Beware the change in sentiment affecting share prices

We have been following “hot shares” on the forum for some time now and during the so-called “Trump rally” there have been quite a few to choose from. This feelgood factor has increased investor appetite for risk which has assisted many of these “hot shares” and pushed prices to 52-week highs. It is all good and well following momentum but you need to make sure that you are out of the shares when momentum and sentiment start to change. There are signs that the “Trump rally” could be running out of steam although nothing is ever certain in the world of Donald Trump!

You can trade on sentiment

Those with experience of trading stock markets will be well aware you can trade on sentiment without the underlying prospects for a company really changing. The degree of influence that sentiment can have on the share price will vary but even if it is 10% either way that is a potential 20% swing which is a trader’s dream. However, as we touched on above, those who have been trading on the back of investor optimism will need to think again if sentiment is truly changing.

Is the party over for now?
Beware the change in sentiment affecting share prices

Banking profits

While some people criticise day traders and short-term traders the fact is that they add significant liquidity to the stock market. On the way up they can squeeze prices to levels which are perhaps unsustainable but reflect the momentum at the time. On the downside, once short-term traders conclude that sentiment has changed or share prices gone as far as they can then they will bank profits. Very quickly the balance between buyers and sellers can change and share prices react accordingly.

So, do not be surprised to see some of the “hot shares” of recent times start to fade as investors reconsider their short to medium term strategy.

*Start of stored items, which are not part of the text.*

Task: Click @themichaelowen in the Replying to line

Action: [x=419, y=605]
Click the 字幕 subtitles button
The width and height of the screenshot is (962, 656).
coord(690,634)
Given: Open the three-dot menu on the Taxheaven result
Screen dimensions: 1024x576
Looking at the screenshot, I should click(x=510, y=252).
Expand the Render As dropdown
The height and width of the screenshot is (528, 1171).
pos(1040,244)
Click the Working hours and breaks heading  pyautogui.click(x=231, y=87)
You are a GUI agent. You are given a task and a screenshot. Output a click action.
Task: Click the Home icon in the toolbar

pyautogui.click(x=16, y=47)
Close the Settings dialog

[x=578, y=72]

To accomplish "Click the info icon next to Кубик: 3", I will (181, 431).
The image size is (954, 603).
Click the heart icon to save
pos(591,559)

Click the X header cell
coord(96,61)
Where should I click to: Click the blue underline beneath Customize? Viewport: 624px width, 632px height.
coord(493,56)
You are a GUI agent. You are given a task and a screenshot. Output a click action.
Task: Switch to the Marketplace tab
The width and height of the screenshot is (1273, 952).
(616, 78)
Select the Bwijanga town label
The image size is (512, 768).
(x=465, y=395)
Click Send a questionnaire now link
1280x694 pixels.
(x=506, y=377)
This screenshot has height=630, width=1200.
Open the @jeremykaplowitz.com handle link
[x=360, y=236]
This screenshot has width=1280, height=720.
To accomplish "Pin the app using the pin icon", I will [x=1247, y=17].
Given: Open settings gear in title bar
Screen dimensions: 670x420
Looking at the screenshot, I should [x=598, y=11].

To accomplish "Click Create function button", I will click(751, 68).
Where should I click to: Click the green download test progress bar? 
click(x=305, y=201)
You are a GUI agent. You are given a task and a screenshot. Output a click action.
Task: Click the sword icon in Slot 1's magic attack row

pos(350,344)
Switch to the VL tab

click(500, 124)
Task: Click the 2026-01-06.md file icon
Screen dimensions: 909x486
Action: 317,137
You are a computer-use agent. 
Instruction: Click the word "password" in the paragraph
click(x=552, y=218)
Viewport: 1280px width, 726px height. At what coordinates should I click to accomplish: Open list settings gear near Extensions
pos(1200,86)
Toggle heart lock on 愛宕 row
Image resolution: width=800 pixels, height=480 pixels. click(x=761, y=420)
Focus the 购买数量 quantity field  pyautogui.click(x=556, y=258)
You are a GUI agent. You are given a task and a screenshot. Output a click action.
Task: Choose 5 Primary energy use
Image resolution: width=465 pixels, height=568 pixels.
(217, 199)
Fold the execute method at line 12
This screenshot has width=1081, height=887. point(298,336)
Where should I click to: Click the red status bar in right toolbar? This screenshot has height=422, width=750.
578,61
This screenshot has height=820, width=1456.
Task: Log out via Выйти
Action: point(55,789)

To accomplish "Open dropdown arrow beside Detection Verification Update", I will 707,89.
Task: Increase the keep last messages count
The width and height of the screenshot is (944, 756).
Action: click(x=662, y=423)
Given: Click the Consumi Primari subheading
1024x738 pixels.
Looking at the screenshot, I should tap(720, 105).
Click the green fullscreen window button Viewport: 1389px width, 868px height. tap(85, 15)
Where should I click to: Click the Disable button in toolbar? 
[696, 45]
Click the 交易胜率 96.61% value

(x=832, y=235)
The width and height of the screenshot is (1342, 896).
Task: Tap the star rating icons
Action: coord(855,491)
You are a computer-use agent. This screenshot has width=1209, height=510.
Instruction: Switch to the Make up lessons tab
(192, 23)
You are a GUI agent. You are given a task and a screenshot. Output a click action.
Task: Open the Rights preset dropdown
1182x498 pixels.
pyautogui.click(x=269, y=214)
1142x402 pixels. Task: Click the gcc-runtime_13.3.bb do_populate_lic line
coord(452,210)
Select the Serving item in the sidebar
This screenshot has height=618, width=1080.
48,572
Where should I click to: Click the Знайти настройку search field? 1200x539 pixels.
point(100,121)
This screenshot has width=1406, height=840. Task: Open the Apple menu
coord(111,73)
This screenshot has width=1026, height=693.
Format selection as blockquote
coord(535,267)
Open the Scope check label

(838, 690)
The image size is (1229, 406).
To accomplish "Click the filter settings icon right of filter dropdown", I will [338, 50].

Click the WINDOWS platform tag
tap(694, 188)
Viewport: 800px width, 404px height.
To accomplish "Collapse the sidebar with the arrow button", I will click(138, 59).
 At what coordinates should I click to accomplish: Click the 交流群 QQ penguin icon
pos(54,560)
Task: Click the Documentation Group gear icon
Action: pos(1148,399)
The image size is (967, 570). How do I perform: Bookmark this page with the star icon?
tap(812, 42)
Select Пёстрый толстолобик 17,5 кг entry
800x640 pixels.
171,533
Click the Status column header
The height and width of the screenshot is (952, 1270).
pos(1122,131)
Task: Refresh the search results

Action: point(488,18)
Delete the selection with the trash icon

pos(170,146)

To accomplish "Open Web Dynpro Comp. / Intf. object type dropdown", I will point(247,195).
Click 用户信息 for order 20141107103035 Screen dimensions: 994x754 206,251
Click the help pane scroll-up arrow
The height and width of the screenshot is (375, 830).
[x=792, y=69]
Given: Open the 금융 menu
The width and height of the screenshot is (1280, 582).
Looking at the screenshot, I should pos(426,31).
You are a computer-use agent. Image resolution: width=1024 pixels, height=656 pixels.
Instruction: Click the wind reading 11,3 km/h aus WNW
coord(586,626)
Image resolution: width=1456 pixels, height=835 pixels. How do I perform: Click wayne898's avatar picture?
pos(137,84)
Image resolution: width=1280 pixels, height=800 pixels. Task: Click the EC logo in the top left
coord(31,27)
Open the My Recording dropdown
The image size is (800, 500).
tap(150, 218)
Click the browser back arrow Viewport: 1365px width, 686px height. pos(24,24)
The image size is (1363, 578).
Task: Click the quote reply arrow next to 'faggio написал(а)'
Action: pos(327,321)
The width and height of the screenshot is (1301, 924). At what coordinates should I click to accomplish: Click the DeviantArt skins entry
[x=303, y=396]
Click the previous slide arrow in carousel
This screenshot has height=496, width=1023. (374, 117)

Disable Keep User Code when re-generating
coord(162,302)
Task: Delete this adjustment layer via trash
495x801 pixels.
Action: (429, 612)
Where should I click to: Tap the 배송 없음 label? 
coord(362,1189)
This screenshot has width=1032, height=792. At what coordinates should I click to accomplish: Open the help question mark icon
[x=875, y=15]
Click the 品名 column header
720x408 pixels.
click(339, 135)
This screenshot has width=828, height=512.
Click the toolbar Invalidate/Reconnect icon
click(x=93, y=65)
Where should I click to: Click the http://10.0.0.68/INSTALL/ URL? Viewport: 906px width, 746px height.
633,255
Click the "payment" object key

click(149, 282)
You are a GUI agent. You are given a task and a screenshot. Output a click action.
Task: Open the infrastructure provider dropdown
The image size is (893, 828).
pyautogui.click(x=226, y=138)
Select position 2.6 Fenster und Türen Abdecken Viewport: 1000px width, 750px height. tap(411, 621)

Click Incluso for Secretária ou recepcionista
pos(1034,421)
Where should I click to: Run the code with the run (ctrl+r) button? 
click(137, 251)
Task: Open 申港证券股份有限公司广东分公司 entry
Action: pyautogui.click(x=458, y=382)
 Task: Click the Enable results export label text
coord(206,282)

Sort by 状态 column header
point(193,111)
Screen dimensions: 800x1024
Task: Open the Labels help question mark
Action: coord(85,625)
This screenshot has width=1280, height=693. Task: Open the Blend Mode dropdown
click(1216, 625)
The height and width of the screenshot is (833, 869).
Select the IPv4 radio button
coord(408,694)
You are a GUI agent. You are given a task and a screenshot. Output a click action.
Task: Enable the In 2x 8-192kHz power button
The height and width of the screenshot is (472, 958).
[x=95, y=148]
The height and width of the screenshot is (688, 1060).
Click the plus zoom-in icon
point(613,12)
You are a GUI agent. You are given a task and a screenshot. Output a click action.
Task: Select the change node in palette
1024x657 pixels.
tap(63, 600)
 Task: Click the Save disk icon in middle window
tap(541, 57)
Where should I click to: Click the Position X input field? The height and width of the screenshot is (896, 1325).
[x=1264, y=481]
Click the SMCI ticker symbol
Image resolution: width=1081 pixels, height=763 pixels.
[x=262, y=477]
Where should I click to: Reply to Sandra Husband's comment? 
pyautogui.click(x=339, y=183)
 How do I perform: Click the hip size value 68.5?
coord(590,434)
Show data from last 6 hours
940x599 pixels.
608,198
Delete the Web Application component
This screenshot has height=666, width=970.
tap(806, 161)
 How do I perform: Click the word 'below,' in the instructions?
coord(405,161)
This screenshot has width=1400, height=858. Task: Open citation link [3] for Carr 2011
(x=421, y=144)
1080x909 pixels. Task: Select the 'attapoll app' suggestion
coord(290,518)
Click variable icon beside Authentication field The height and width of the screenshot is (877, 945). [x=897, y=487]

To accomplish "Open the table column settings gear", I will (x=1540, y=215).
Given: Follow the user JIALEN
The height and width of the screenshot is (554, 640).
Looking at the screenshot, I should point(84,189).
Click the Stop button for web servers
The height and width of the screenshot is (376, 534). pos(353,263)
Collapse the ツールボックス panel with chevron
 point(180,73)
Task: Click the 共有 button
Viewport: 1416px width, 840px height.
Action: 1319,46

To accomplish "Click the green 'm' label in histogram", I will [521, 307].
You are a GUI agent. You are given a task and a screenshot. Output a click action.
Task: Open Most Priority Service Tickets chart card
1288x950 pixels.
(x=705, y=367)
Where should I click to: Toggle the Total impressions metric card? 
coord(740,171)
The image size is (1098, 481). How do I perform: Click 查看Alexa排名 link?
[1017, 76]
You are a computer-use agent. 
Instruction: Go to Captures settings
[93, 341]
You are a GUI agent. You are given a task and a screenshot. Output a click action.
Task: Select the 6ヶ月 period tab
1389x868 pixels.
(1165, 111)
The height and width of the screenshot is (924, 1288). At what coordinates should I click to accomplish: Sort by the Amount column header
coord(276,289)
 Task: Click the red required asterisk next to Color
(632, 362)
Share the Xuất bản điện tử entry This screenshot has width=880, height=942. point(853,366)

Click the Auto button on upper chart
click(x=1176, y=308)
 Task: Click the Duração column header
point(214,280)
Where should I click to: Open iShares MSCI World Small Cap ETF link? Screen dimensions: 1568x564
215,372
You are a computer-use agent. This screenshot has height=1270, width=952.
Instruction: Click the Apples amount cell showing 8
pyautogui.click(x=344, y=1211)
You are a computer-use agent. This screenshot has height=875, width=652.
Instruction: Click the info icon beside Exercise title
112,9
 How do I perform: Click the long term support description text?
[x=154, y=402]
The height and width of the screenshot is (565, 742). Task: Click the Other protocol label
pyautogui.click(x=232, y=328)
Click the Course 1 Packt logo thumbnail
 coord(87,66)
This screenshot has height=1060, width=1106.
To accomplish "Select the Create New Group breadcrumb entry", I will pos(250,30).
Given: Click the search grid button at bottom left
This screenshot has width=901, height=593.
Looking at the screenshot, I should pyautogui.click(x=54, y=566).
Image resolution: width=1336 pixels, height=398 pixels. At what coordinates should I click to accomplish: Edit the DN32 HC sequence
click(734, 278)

Making money on the downside

Going “short” on the share is something which many investors have not even considered but in reality it is as simple as buying a share. While “shortselling” can extenuating the fall in a share price these forces will eventually balance themselves out and the shares arrive at a “fair value”. However, you should not be concerned about shortselling as long as you trade within your limits and do not overextend yourself – pretty much as you do when going long on shares.

Overdone correction

What you will see in shares which are performed relatively well over the last few weeks is a likely overcorrection if the “Trump rally” does continue to fade. Just as buyers pushed shares to levels which were perhaps unsustainable in the short term so sellers will do the same on the downside. If you prefer to go along on shares, rather than short, there will be a time to buy back in just as the sellers are finishing and the buyers are coming back.

Opportunities

Volatility is the best friend of any trader because shares are overbought and oversold giving a potential trading margin which can be significant. The key is to buy just before the sellers finish and sell just before the buyers begin to disappear. It is easier said than done but if you can master this technique then short-term trading could turn out to be very lucrative for you.